Limestone, from Rondout and Kingston, N. Y., also from Isle La Motte and Willsboro Point, Lake Champlain, and vicinity of Catskill, N. Y.
In the anchorages, the corner stones, exterior of the cornice and coping, and the stones resting on anchor plates, consist of granyte from Charlottesburg and Stony Creek, in the New York anchorage, and from Westerly, in the Brooklyn anchorage. The rest of the material is entirely limestone, mainly from Rondout, largely from Lake Champlain. In the towers, limestone was chiefly employed below the water line, and, above, granyte from all the localities named, except Charlottesburg, Westerly, and Stony Creek. In the approaches the materials were arranged in about the same way as in the towers. Additional particulars are given concerning the quantity, prices, tests of strength, and reasons for selection of the varieties of stone.
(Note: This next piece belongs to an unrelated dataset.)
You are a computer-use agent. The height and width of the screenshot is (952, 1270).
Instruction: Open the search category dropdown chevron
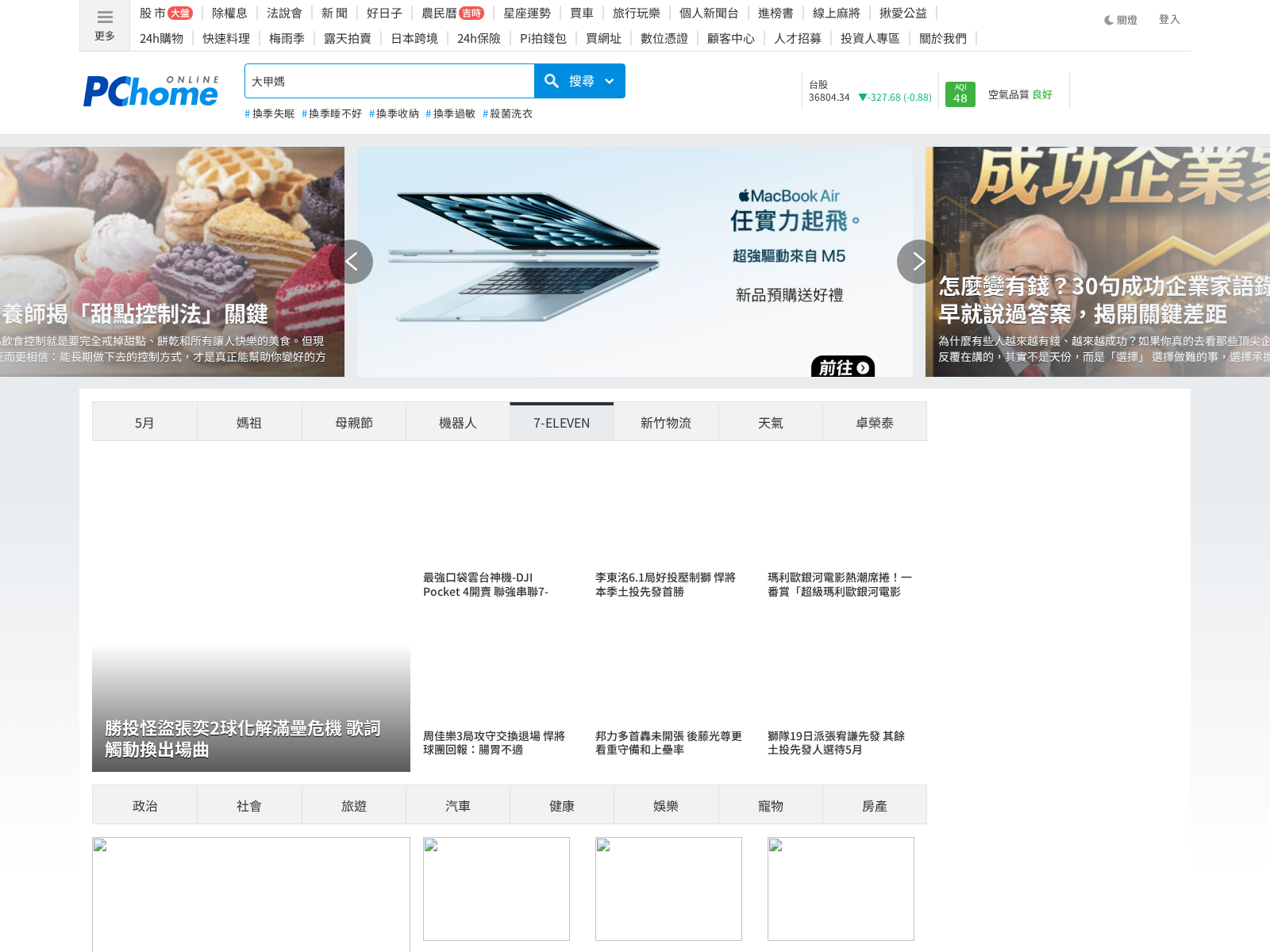[609, 81]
For roofing, slate is largely employed throughout these cities, being mainly derived from Poultney, Castleton, Fairhaven, etc., Vt., and Slatington, Lynnport, Bethlehem, etc., Penn.
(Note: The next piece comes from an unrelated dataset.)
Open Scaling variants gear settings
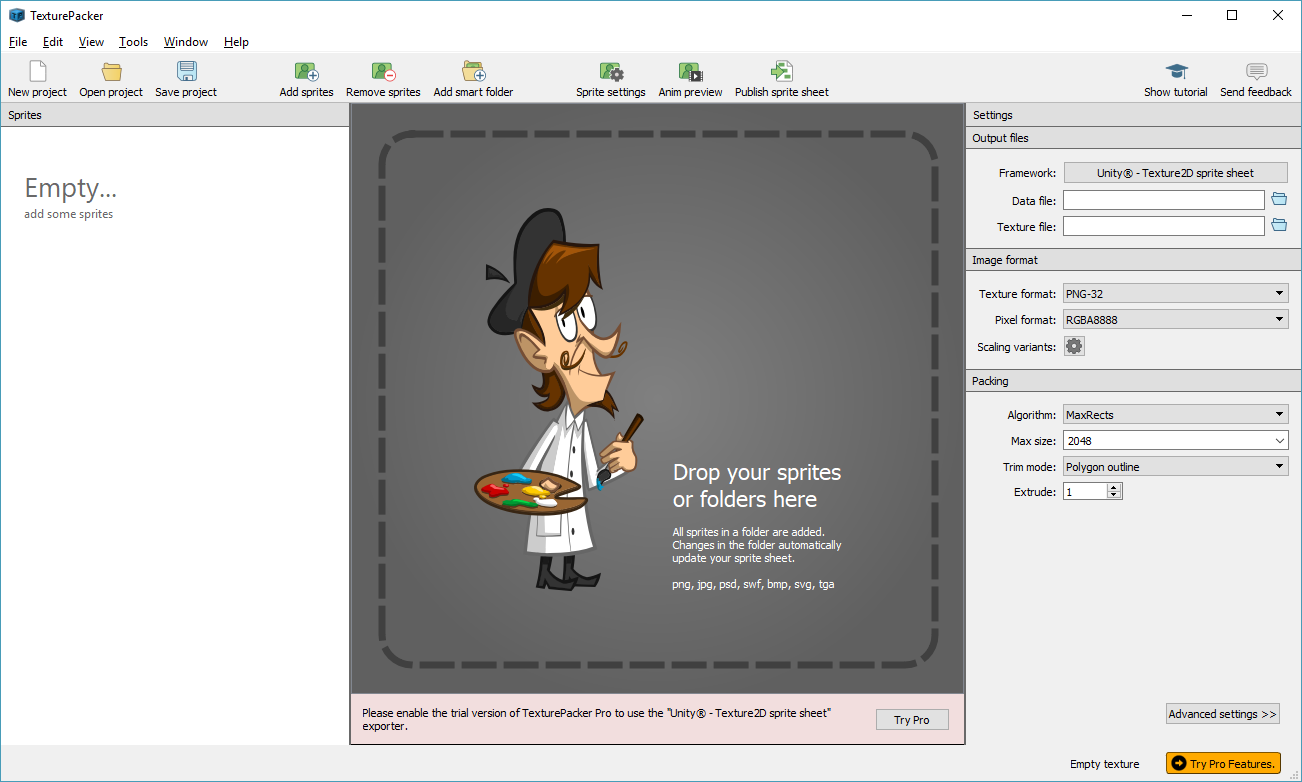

For pavements, the bowlders of trap and granyte from excavations have been widely used in the "cobblestone" pavements. The trap (or diabase) of the Palisades across the Hudson, immediately opposite New York city, and from Graniteville, Staten Island, is used in the "Russ" and Belgian pavement; also, granyte from the Highlands of the Hudson, from Maine, etc, in the "granite block" pavement in both New York and Brooklyn; large quantities of crushed trap from Weehawken and Graniteville, for the macadamized streets and roads in the parks and outskirts; and also wood, concrete, and asphalt in various combinations.
For sidewalks and curbstones, the material generally employed is the flagstone, a thinly bedded blue sandstone or graywacke from the interior of the State, the Catskill Mountains, and from Pennsylvania; also, granyte, chiefly from Maine. In the older streets, a mica slate from Bolton, Conn., and micaceous slaty gneiss from Haddam, Conn., were once largely used, and may still be occasionally observed in scattered slabs.
Additional facts were given concerning the ruling prices for the varieties of stone, tables presenting all the determinations obtainable in reference to the crushing strength of the varieties used in New York, lists of the dealers in building and ornamental stones, etc.
III. DURABILITY OF BUILDING STONES, IN NEW CITY AND VICINITY.
All varieties of soft, porous, and untested stones are being hurried into the masonry of the buildings of New York city and its vicinity. On many of them the ravages of the weather and the need of the repairer are apparent within five years after their erection, and a resistance to much decay for twenty or thirty years is usually considered wonderful and perfectly satisfactory.
Notwithstanding the general injury to the appearance of the rotten stone, and the enormous losses annually involved in the extensive repairs, painting, or demolition, little concern is yet manifested by either architects, builders, or house owners. Hardly any department of technical science is so much neglected as that which embraces the study of the nature of stone, and all the varied resources of lithology in chemical, microscopical, and physical methods of investigation, wonderfully developed within the last quarter century, have never yet been properly applied to the selection and protection of stone, as used for building purposes. Much alarm has been caused abroad in the rapid decay and fast approaching ruin of the most important monuments, cathedrals, and public buildings, but in many instances the means have been found for their artificial protection, e. g., the Louvre, and many palaces in and near Paris, France, St. Charles Church in Vienna, Austria, the Houses of Parliament, etc., in London, England, etc.
In New York, the Commissioners of the Croton Aqueduct Department complained, twenty years ago, of the crumbling away of varieties of the gneiss used in embankments; the marbles of Italy, Vermont, and of Westchester county soon become discolored, are now all more or less pitted or softened upon the surface (e. g., the U. S. Treasury), and are not likely to last a century in satisfactory condition (e. g., the U. S. Hotel); the coarser brown sandstones are exfoliating in the most offensive way throughout all of our older streets and in many of the newer (e. g., the old City Hall); the few limestones yet brought into use are beginning to lose their dressed surfaces and to be traversed by cracks (e. g., the Lenox Library); and even the granytes, within a half century, show both discoloration, pitting (e. g., the Custom House), or exfoliation (e. g., the Tombs). To meet and properly cope with this destructive action, requires, first, a clear recognition of the hostile external agencies concerned in the process. These belong to three classes: chemical, physical, and organic.